Blog by Matt Kerr

<< back to article list

University Education in Canada

University Education in Canada
By Sofia Rasmussen

Canadian universities have, for many years, ridden a wave of general constants—standard enrollment, moderate student debt, and generally bright post-graduate job prospects. As Canada’s population explodes and education-related costs continue to skyrocket, however, things may be tilting away from such sunny skies. Most reports dated 2010 and later rank Canadian higher education beneath most American and European counterparts. Education authorities have been quick to acknowledge the problems, however, vowing to improve the quality of the country’s university systems in the coming years.

The vast majority of Canadian universities are funded and administered on an exclusively provincial basis. There is no federal oversight of the larger university program, which many believe may be one of the reasons that standards are slowly slipping. There also isn’t much private funding, which means that students are not inundated with offers to get the best online PhD degree, but also that students’ options are limited.

“Our governments have failed to work together to develop policies to improve the learning futures of Canadians of all ages,” Paul Cappon, the President and CEO of the Canadian Council on Learning, said in a 2011 report. That report, titled “Canada Slipping Down the Learning Curve,” detailed myriad ways in which Canada’s once solid grip on higher education seems to be quietly eroding. “While Canada does possess strengths in education, we are not setting the conditions for future success,” Cappon added.

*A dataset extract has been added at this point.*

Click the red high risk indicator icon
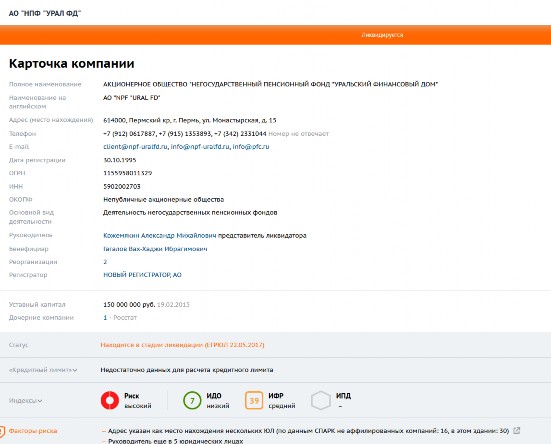Image resolution: width=551 pixels, height=444 pixels. [110, 400]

Universities across the country are funded primarily through provincial mandates. This means that tuition is typically very low on the student end, and higher education is generally seen as accessible. Some schools have better reputations than others, of course, but in most cases, young Canadians who desire postsecondary education can get it relatively cheaply. In Ontario, for instance, 75% of high school graduates went on to pursue advanced learning in 2011, according to George Fallis, economics and social science professor at York University. “Universal higher education has been achieved,” Falls said in a February 2012 University Affairs article.

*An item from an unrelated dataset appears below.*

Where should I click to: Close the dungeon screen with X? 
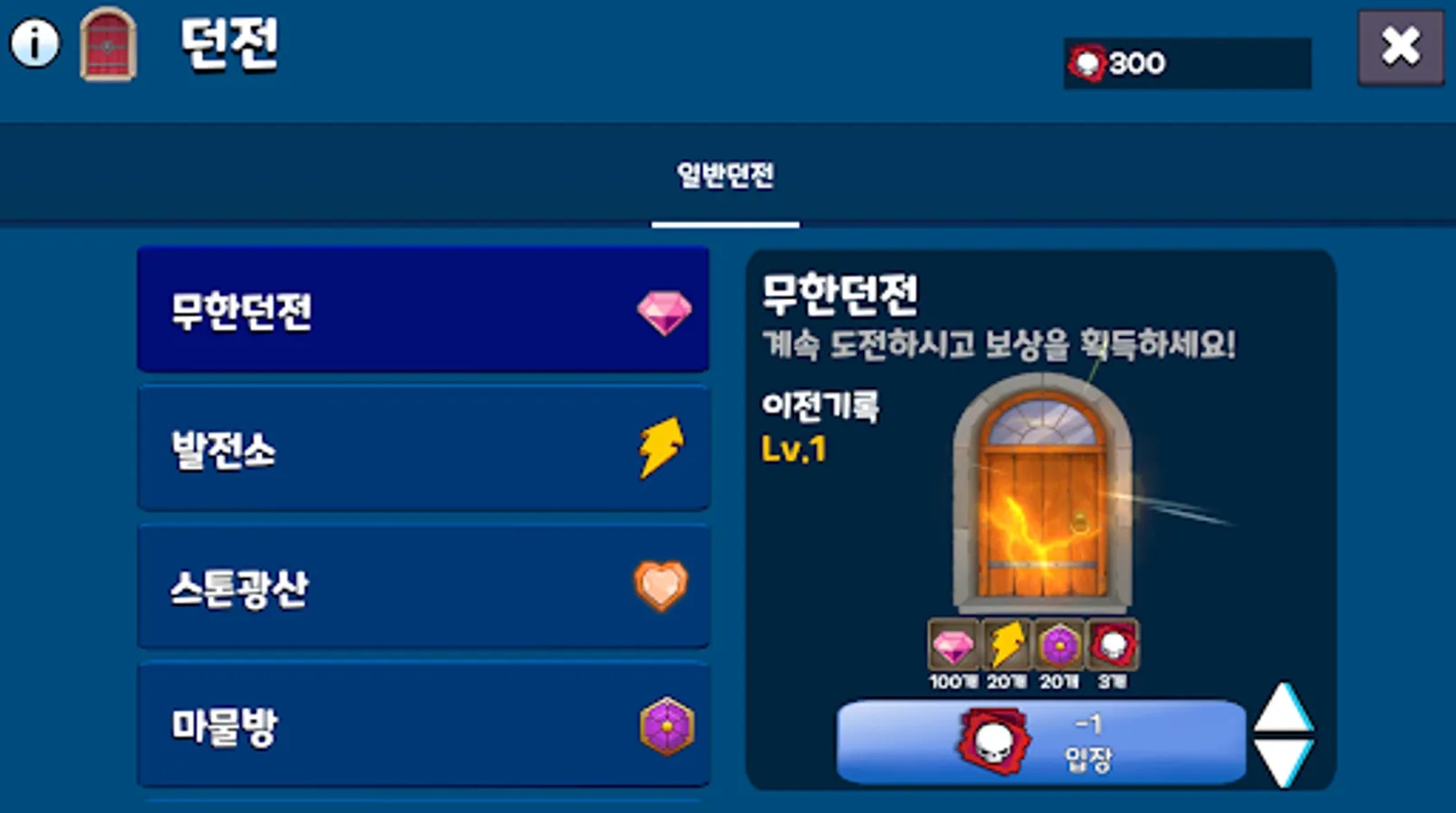(1401, 47)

Provincial funding guarantees that education will be available, but top-down mandates are not always clear—or even consistent—with respect to where money needs to be allocated.  As more and more young Canadians seek university education, there is necessarily a drain on resources as new slots must be created in many programs. Sometimes, the cuts come to personnel and administrative staff, as the University of British Columbia announced in early 2012. Other times, however, it can come as a shift of resources away from research, or as a siphoning of funds to more technical and vocational-focused colleges where educational needs are less rigorous.

Cost differential is one of the main things that sets Canadian schools apart from their U.S. counterparts. In the United States, states underwrite portions of public university expenses, but the brunt of the costs are borne by students. Private colleges, where students bear all costs, are also very common in the United States; few schools of this type exist in Canada.

In addition to paying less, many Canadian graduates are also loath to give back to their degree-granting institutions, or to see much loyalty to them in the years after graduation. American and many top European universities boast of extensive endowment funds and private grants unmatched by Canadian counterparts. American alumni also seem more willing to support their alma maters through financial gifts and bequests. “Philanthropy is very important in the U.S. for private universities, but also the major public ones,” Robert Birgeneau, former University of Toronto president, told Canada’s MacLeans magazine in March 2012. “Affluent Canadians need to step up. I put a large amount of energy into interacting with well-to-do alumni, educating them on the fact that because of the state disinvestment, if they don’t step up their degrees are not going to be worth what they seem to be.”